Worker Monitoring (Dual-Mode)¶
Version: 2.0.0 (May 2026 — ADR-041: WebSocket Monitoring)
Component: Worker Controller
Source: src/worker-controller/integration/services/cml_websocket_monitor.py, src/worker-controller/application/hosted_services/worker_reconciler.py
Related Documentation
- Worker Lifecycle — reconciliation triggers monitoring
- Worker Discovery — how workers are found
- Idle Detection — consumes activity signals
- Worker Monitoring (Architecture) — system-level overview
- ADR-041 — design decision
1. Overview¶
The Worker Controller implements a dual-mode monitoring system that collects metrics and activity signals from CML workers:
| Mode | Transport | Latency | Use Case |
|---|---|---|---|
| WebSocket (primary) | Persistent wss://<host>/ws/ui |
< 5s | Real-time system stats, lab events, activity |
| REST Polling (fallback) | HTTP GET /api/v0/system_stats |
60s | Degraded connectivity, older CML versions |
The system gracefully degrades: if a WebSocket connection fails, the reconciler automatically falls back to REST polling until the connection is restored.
flowchart TB
subgraph wc["Worker Controller"]
Reconciler["WorkerReconciler<br/>(LeaderElectedHostedService)"]
subgraph ws_mode["Primary: WebSocket Monitoring"]
Registry["CmlWebSocketMonitorRegistry"]
Monitor1["CmlWebSocketMonitor<br/>(Worker A)"]
Monitor2["CmlWebSocketMonitor<br/>(Worker B)"]
Registry --> Monitor1
Registry --> Monitor2
end
subgraph poll_mode["Fallback: REST Polling"]

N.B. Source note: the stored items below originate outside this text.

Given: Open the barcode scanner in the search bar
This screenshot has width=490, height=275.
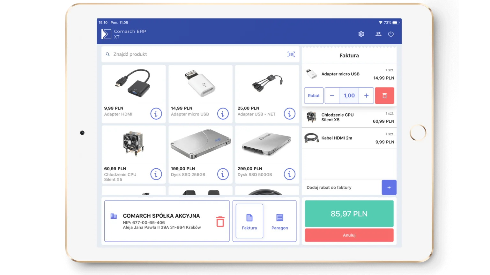Looking at the screenshot, I should point(291,54).
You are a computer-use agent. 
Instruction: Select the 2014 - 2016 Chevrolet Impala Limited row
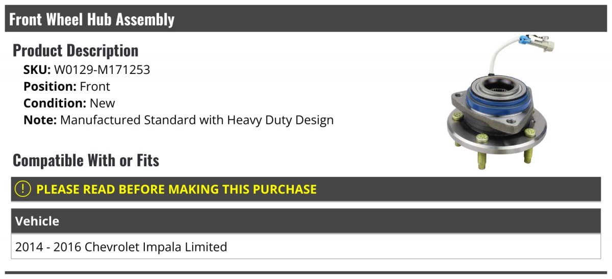(x=306, y=247)
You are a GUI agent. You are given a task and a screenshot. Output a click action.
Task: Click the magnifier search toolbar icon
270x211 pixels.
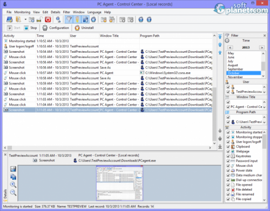[58, 19]
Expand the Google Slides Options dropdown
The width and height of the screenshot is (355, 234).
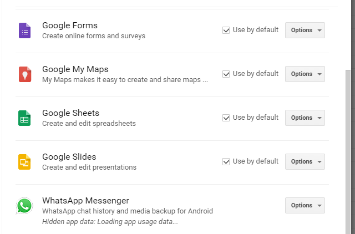pos(305,161)
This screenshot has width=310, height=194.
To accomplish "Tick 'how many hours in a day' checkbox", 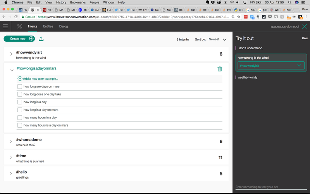I will (x=20, y=118).
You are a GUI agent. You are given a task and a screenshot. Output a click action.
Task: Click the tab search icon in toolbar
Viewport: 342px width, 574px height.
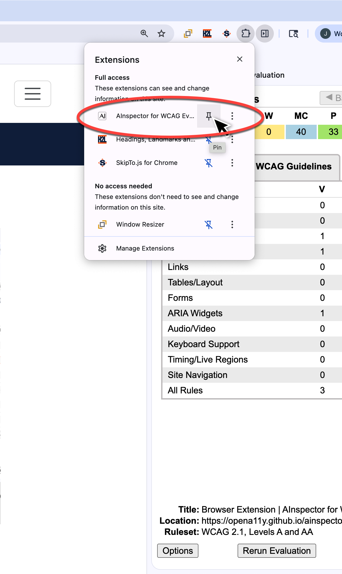pyautogui.click(x=293, y=34)
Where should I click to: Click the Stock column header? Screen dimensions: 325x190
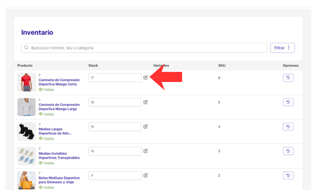point(93,66)
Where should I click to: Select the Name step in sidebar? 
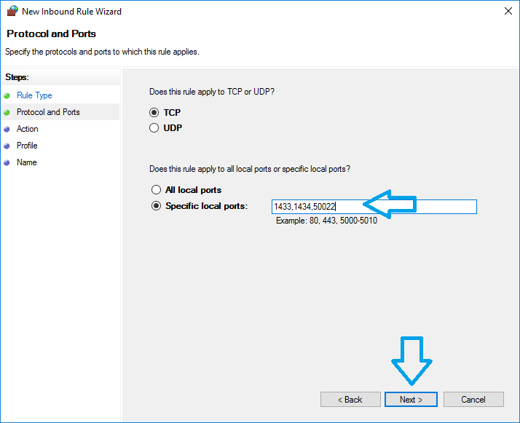(26, 162)
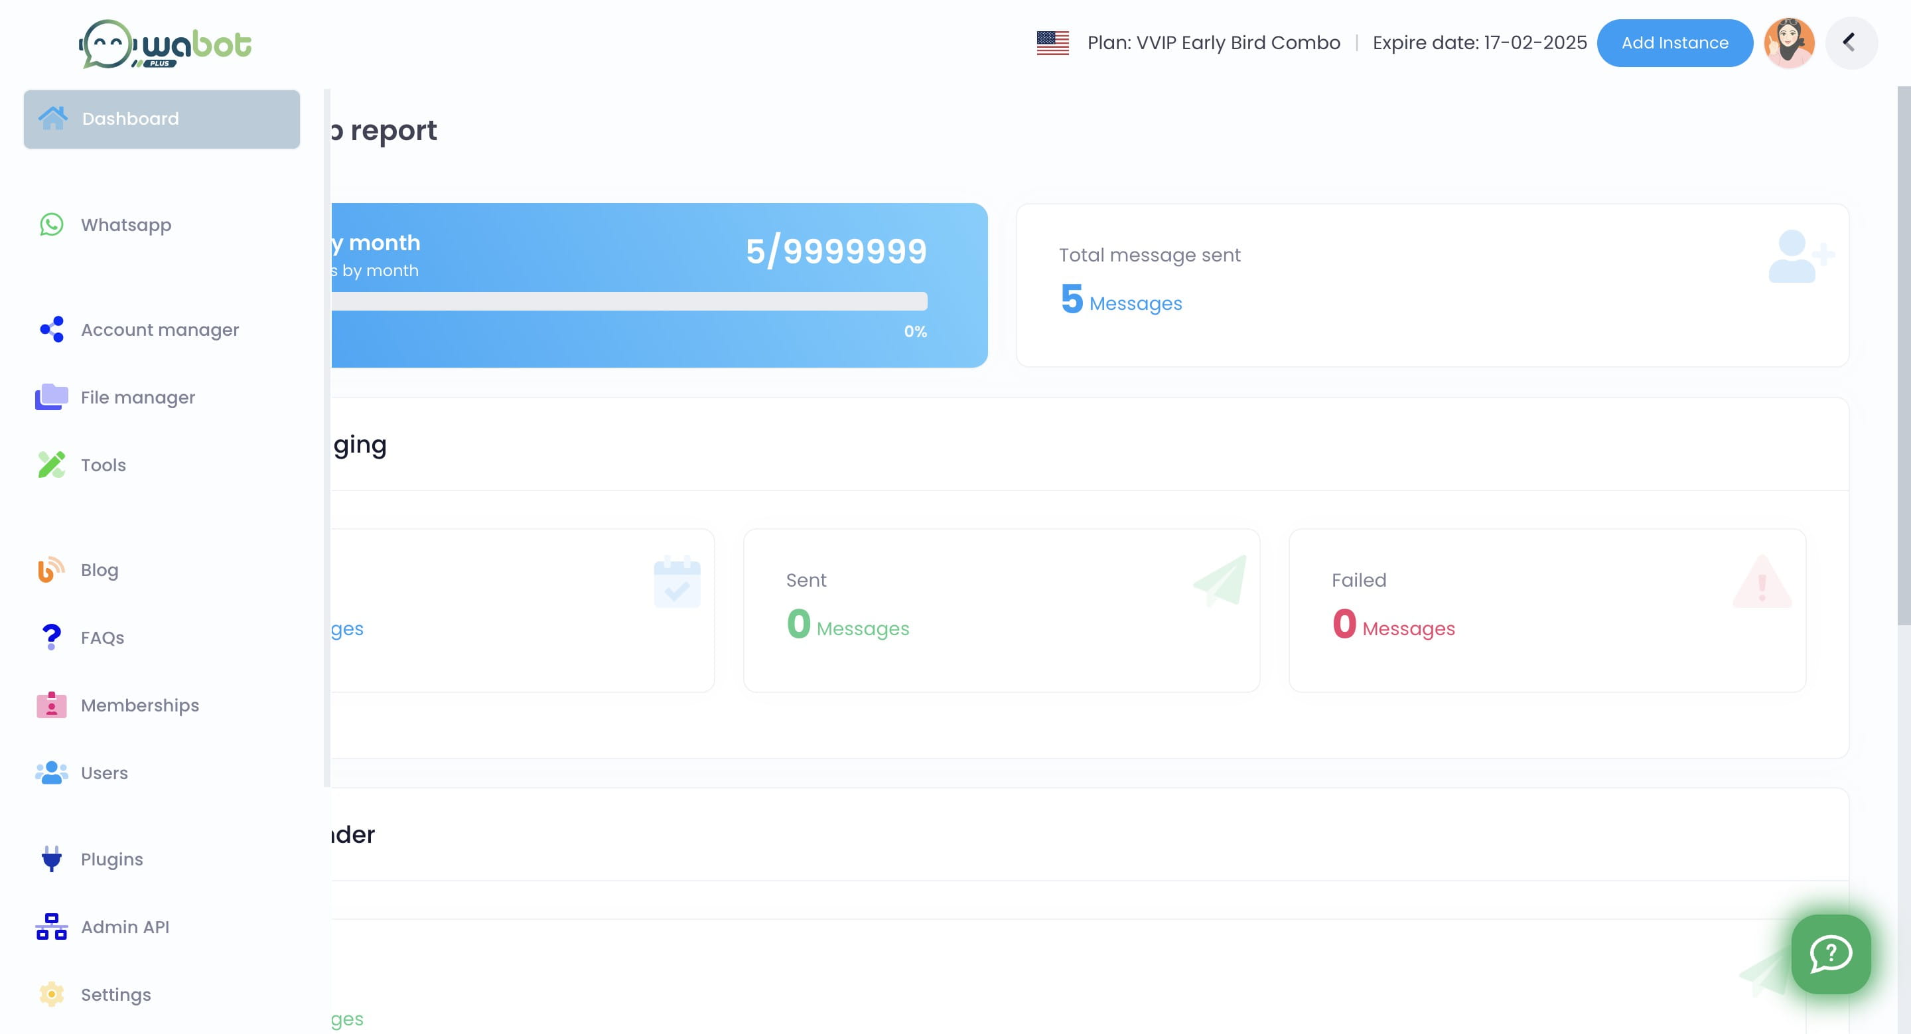Image resolution: width=1911 pixels, height=1034 pixels.
Task: Open the Tools icon in sidebar
Action: [x=51, y=464]
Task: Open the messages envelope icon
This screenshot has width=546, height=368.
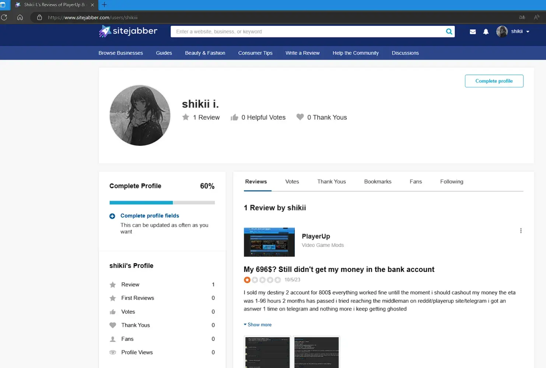Action: point(473,32)
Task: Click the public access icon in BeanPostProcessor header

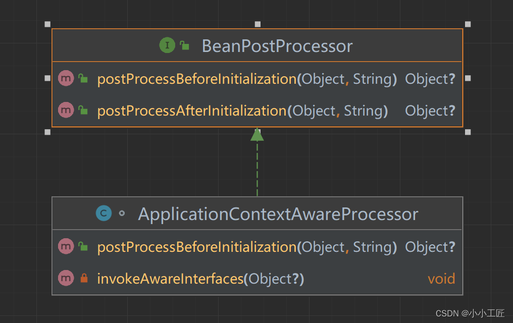Action: pyautogui.click(x=185, y=46)
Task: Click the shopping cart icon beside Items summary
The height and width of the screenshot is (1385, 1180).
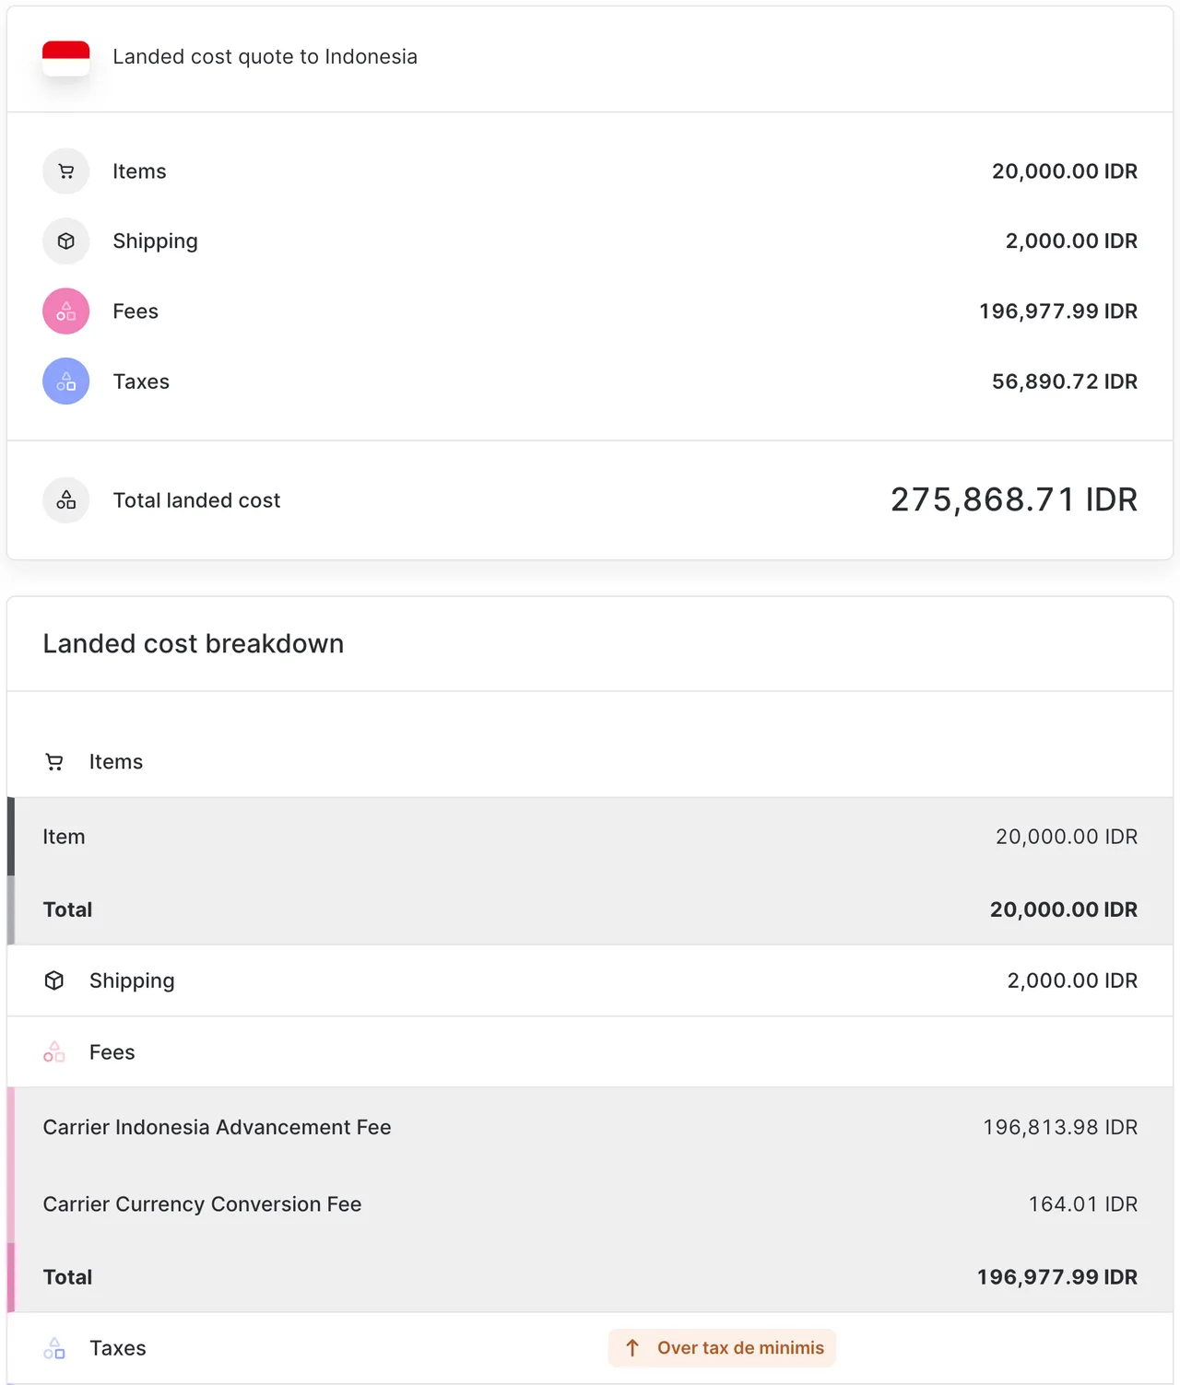Action: pyautogui.click(x=65, y=171)
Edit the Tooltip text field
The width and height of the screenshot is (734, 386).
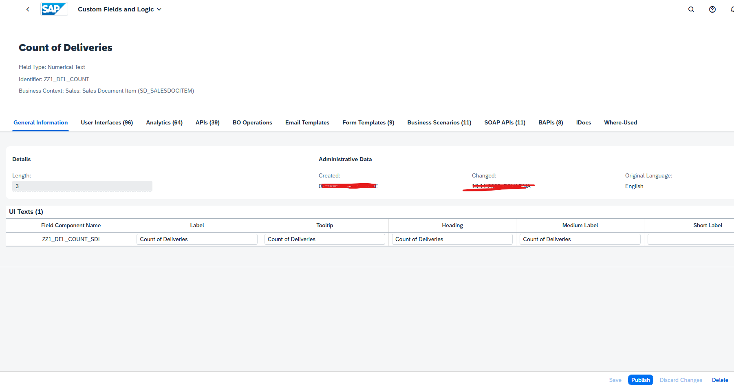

CmlClient["CmlSystemSpiClient"]
CmlClient -->|"GET /system_stats"| CML_REST
end
Reconciler -->|"ensure_monitoring()"| Registry
Reconciler -->|"when WS disconnected"| CmlClient
end
subgraph cml["CML Worker"]
WS_EP["/ws/ui (WebSocket)"]
CML_REST["/api/v0/system_stats (REST)"]
end
subgraph cpa["Control Plane API"]
Internal["InternalController"]
SSE["SSEEventRelay"]
end
Monitor1 -->|"wss://"| WS_EP
Monitor2 -->|"wss://"| WS_EP
Reconciler -->|"POST /workers/:id/metrics"| Internal
Internal --> SSE
SSE -->|"SSE"| Browser["Browser"]
style ws_mode fill:#E8F5E9,stroke:#2E7D32
style poll_mode fill:#FFF3E0,stroke:#E65100
style wc fill:#E3F2FD,stroke:#1565C0
2. WebSocket Monitoring (Primary)¶
Architecture¶
Each RUNNING worker gets a dedicated CmlWebSocketMonitor instance managed by the CmlWebSocketMonitorRegistry:
- Lifecycle: Created when worker transitions to RUNNING; destroyed on STOPPING/STOPPED/TERMINATED
- Cardinality: One monitor per RUNNING worker (N instances, not a singleton)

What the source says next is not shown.